Borrowers holding up to $240 billion in mortgage debt have been hit with higher interest rates, as banks push through rate rises on owner-occupiers and investors.
On top of this, higher funding costs are starting to leak through to the unregulated shadow banking sector, where many more loans worth tens of billions of dollars — often held by riskier “nonconforming” borrowers — are also facing dramatic rate increases.
Non-bank lenders, outside the scope of the Australian Prudential Regulation Authority’s supervision, are forcing through rate rises as so-called warehousing finance costs skyrocket.
Along with Macquarie, other regulated lenders that have increased rates recently include AMP Bank, Bendigo Bank, Bank of Queensland, ING Direct, ME Bank, Suncorp and Citigroup, along with small lenders including Beyond Bank, Auswide Bank, MyState and Qbank.

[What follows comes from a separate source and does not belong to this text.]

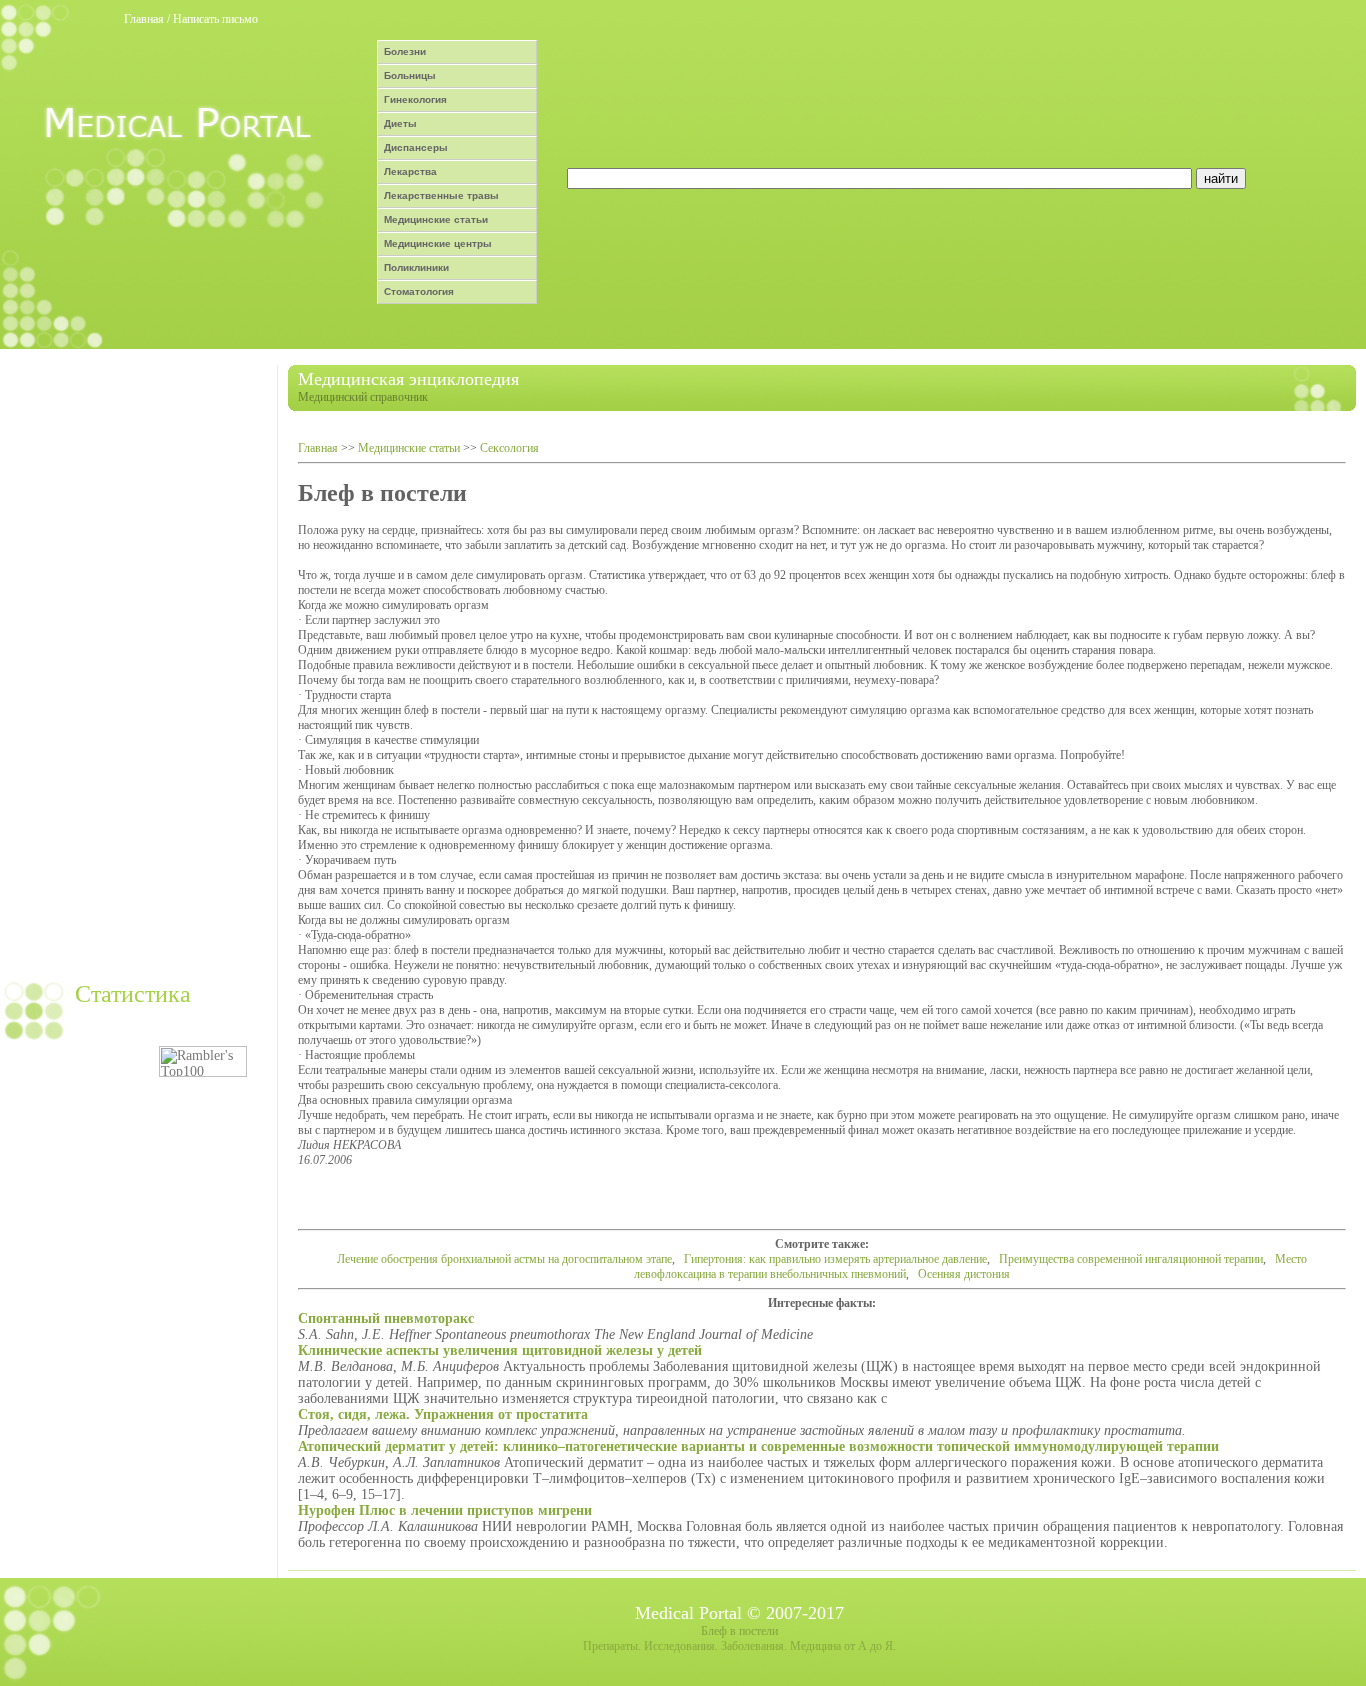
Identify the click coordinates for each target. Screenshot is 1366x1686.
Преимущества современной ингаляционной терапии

Borrowers who have bought loans from unregulated lenders such a Yellow Brick Road, Pepper Group, State Custodians, Homeloans and Loans.com, Resi Mortgage Corporation, Vow Financial and others are now facing rising mortgage repayments.
While the Reserve Bank has held the official interest rate steady for 20 months, the last time the central bank cut rates -- in August 2016 following the last federal election -- the banks withheld most of the rate cut from their customers.
The then-Turnbull government responded by establishing the twice-yearly parliamentary griling of the big bank chief executives.